## Directions for this task
Copy each entry exactly, leaving nothing out.

(Beginning of Data extract)

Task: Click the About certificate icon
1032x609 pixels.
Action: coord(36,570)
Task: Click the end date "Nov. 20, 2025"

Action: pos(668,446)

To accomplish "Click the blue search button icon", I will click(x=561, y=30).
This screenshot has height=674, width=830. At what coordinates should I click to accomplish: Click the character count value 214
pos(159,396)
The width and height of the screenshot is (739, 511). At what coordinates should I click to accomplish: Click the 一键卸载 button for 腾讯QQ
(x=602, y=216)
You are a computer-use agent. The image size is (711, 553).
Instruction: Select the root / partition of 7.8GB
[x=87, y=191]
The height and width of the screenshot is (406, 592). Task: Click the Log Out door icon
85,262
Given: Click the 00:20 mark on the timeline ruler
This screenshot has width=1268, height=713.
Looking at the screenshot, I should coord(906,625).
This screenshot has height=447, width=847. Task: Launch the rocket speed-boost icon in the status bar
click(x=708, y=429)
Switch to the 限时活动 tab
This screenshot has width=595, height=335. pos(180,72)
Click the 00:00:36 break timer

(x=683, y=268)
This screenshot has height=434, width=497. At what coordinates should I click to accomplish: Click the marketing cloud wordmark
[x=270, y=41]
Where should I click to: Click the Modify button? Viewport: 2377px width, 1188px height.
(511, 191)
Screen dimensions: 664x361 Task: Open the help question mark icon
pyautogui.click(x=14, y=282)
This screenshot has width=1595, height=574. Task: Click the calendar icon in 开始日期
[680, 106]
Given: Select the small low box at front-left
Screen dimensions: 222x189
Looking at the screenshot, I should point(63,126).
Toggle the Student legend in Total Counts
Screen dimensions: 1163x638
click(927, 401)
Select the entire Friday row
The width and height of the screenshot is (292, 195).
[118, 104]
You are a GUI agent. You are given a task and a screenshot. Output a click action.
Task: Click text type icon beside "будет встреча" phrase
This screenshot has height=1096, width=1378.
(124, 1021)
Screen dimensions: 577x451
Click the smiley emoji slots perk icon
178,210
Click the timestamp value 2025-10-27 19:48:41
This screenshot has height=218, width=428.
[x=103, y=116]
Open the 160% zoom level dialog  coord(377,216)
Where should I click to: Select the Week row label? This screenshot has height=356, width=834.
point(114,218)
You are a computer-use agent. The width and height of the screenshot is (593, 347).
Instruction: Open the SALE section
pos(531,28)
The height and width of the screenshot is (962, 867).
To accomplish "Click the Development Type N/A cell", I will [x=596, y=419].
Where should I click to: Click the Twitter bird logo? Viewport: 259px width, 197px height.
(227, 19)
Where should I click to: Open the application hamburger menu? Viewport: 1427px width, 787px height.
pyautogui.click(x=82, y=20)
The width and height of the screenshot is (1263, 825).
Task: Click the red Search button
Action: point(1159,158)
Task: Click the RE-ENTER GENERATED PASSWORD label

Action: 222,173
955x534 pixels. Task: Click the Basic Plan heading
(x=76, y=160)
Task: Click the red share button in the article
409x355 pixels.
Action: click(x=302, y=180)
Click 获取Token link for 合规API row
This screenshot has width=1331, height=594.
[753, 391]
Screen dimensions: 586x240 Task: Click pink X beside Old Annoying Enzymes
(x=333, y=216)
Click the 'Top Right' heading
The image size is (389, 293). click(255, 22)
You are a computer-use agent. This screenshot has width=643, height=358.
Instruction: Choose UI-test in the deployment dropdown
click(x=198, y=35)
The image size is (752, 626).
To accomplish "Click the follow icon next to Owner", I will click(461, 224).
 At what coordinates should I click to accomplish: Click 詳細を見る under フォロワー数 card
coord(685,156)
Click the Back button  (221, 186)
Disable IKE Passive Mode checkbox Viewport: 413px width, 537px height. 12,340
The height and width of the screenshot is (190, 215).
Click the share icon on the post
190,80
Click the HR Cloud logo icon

(End of Data extract)

## Problem solution
Task: Click the About certificate icon
1032x609 pixels.
Action: coord(36,570)
Task: Click the end date "Nov. 20, 2025"

Action: pos(668,446)

To accomplish "Click the blue search button icon", I will click(x=561, y=30).
This screenshot has height=674, width=830. At what coordinates should I click to accomplish: Click the character count value 214
pos(159,396)
The width and height of the screenshot is (739, 511). At what coordinates should I click to accomplish: Click the 一键卸载 button for 腾讯QQ
(x=602, y=216)
You are a computer-use agent. The image size is (711, 553).
Instruction: Select the root / partition of 7.8GB
[x=87, y=191]
The height and width of the screenshot is (406, 592). Task: Click the Log Out door icon
85,262
Given: Click the 00:20 mark on the timeline ruler
This screenshot has width=1268, height=713.
Looking at the screenshot, I should coord(906,625).
This screenshot has height=447, width=847. Task: Launch the rocket speed-boost icon in the status bar
click(x=708, y=429)
Switch to the 限时活动 tab
This screenshot has width=595, height=335. pos(180,72)
Click the 00:00:36 break timer

(x=683, y=268)
This screenshot has height=434, width=497. At what coordinates should I click to accomplish: Click the marketing cloud wordmark
[x=270, y=41]
Where should I click to: Click the Modify button? Viewport: 2377px width, 1188px height.
(511, 191)
Screen dimensions: 664x361 Task: Open the help question mark icon
pyautogui.click(x=14, y=282)
This screenshot has width=1595, height=574. Task: Click the calendar icon in 开始日期
[680, 106]
Given: Select the small low box at front-left
Screen dimensions: 222x189
Looking at the screenshot, I should point(63,126).
Toggle the Student legend in Total Counts
Screen dimensions: 1163x638
click(927, 401)
Select the entire Friday row
The width and height of the screenshot is (292, 195).
[118, 104]
You are a GUI agent. You are given a task and a screenshot. Output a click action.
Task: Click text type icon beside "будет встреча" phrase
This screenshot has height=1096, width=1378.
(124, 1021)
Screen dimensions: 577x451
Click the smiley emoji slots perk icon
178,210
Click the timestamp value 2025-10-27 19:48:41
This screenshot has height=218, width=428.
[x=103, y=116]
Open the 160% zoom level dialog  coord(377,216)
Where should I click to: Select the Week row label? This screenshot has height=356, width=834.
point(114,218)
You are a computer-use agent. The width and height of the screenshot is (593, 347).
Instruction: Open the SALE section
pos(531,28)
The height and width of the screenshot is (962, 867).
To accomplish "Click the Development Type N/A cell", I will [x=596, y=419].
Where should I click to: Click the Twitter bird logo? Viewport: 259px width, 197px height.
(227, 19)
Where should I click to: Open the application hamburger menu? Viewport: 1427px width, 787px height.
pyautogui.click(x=82, y=20)
The width and height of the screenshot is (1263, 825).
Task: Click the red Search button
Action: point(1159,158)
Task: Click the RE-ENTER GENERATED PASSWORD label

Action: 222,173
955x534 pixels. Task: Click the Basic Plan heading
(x=76, y=160)
Task: Click the red share button in the article
409x355 pixels.
Action: click(x=302, y=180)
Click 获取Token link for 合规API row
This screenshot has width=1331, height=594.
[753, 391]
Screen dimensions: 586x240 Task: Click pink X beside Old Annoying Enzymes
(x=333, y=216)
Click the 'Top Right' heading
The image size is (389, 293). click(255, 22)
You are a computer-use agent. This screenshot has width=643, height=358.
Instruction: Choose UI-test in the deployment dropdown
click(x=198, y=35)
The image size is (752, 626).
To accomplish "Click the follow icon next to Owner", I will click(461, 224).
 At what coordinates should I click to accomplish: Click 詳細を見る under フォロワー数 card
coord(685,156)
Click the Back button  (221, 186)
Disable IKE Passive Mode checkbox Viewport: 413px width, 537px height. 12,340
The height and width of the screenshot is (190, 215).
Click the share icon on the post
190,80
Click the HR Cloud logo icon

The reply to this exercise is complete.